→ Source material:
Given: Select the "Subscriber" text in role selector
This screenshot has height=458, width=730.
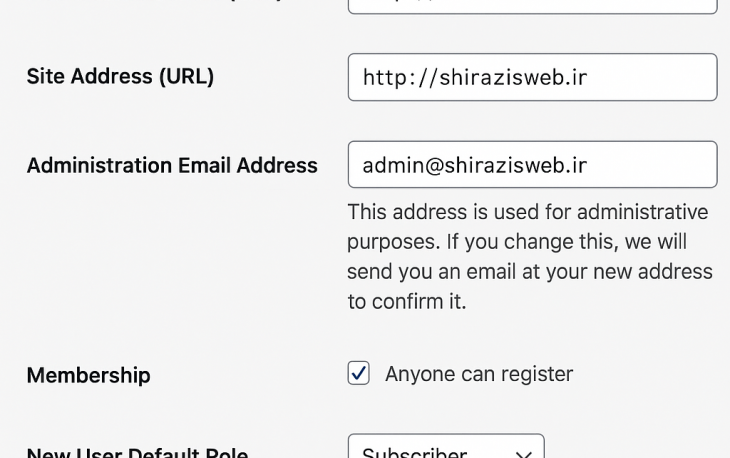Looking at the screenshot, I should [414, 453].
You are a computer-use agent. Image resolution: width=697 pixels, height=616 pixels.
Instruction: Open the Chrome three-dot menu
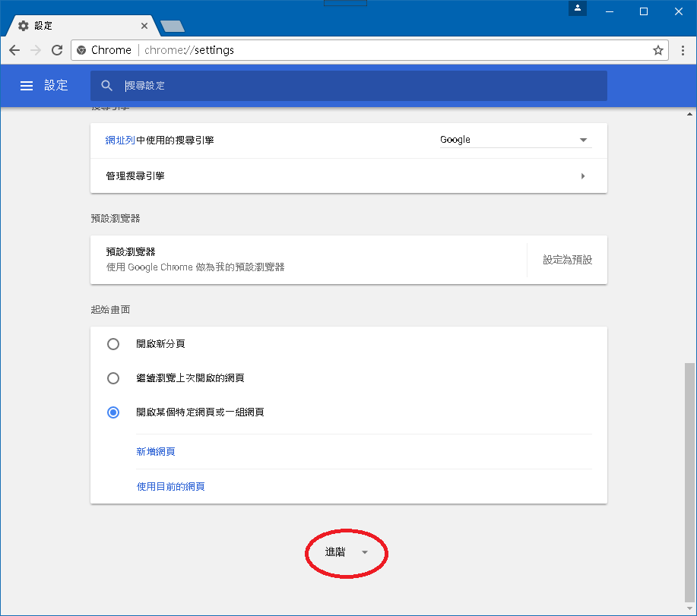(683, 50)
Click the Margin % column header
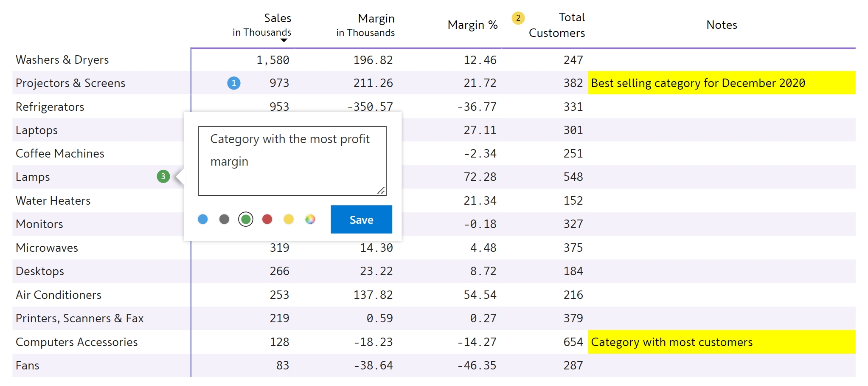 [x=472, y=25]
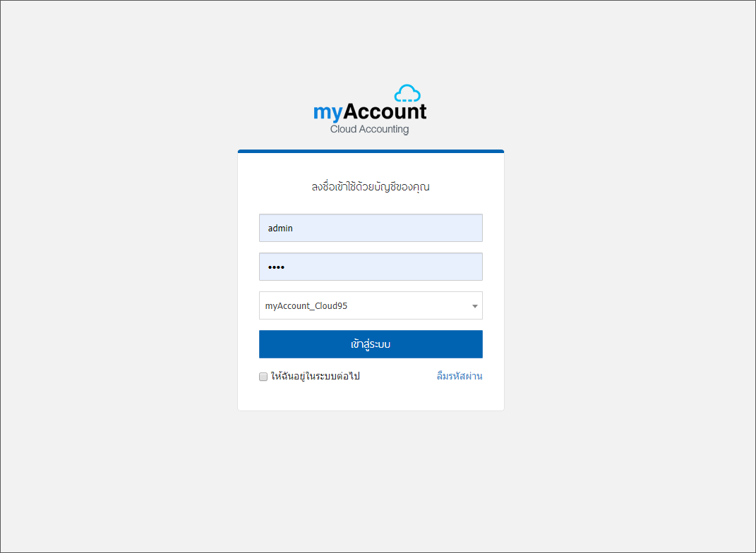The height and width of the screenshot is (553, 756).
Task: Open the ลืมรหัสผ่าน forgot password link
Action: [x=460, y=376]
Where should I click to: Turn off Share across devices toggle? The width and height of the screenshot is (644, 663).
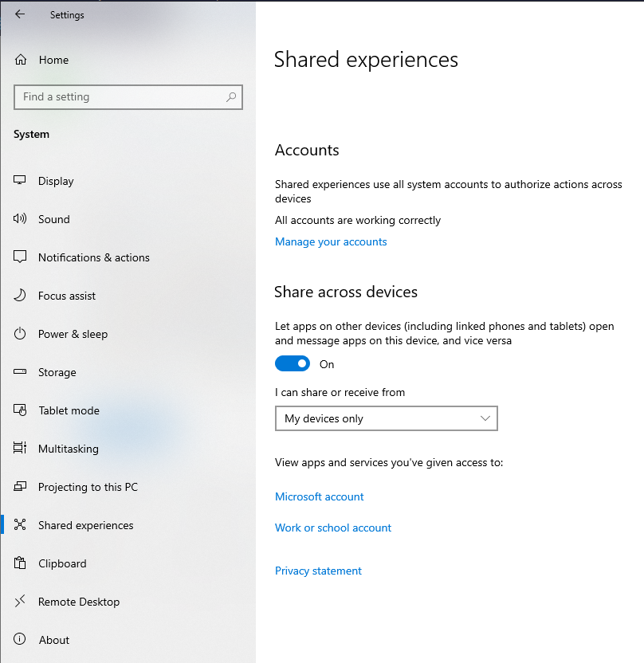coord(293,363)
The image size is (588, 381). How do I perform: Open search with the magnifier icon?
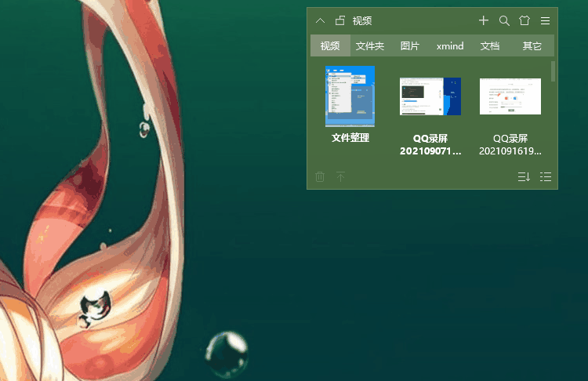pyautogui.click(x=504, y=20)
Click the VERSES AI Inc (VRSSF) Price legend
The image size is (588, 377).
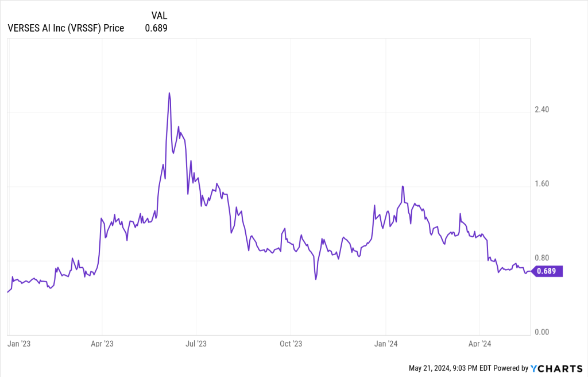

→ Work to complete:
Repeat only the lines from the line with "You are a computer-use" to the end of the entries, including both the first and the last line, and drop every picture.

→ Answer box:
You are a computer-use agent. Image resolution: width=697 pixels, height=616 pixels.
Instruction: Open the Chrome three-dot menu
(683, 50)
Click the Margin % column header
 [x=472, y=25]
The height and width of the screenshot is (553, 756).
Task: Open the ลืมรหัสผ่าน forgot password link
Action: [x=460, y=376]
Where should I click to: Turn off Share across devices toggle? The width and height of the screenshot is (644, 663).
coord(293,363)
The image size is (588, 381). How do I perform: Open search with the magnifier icon?
pyautogui.click(x=504, y=20)
Click the VERSES AI Inc (VRSSF) Price legend
The image size is (588, 377).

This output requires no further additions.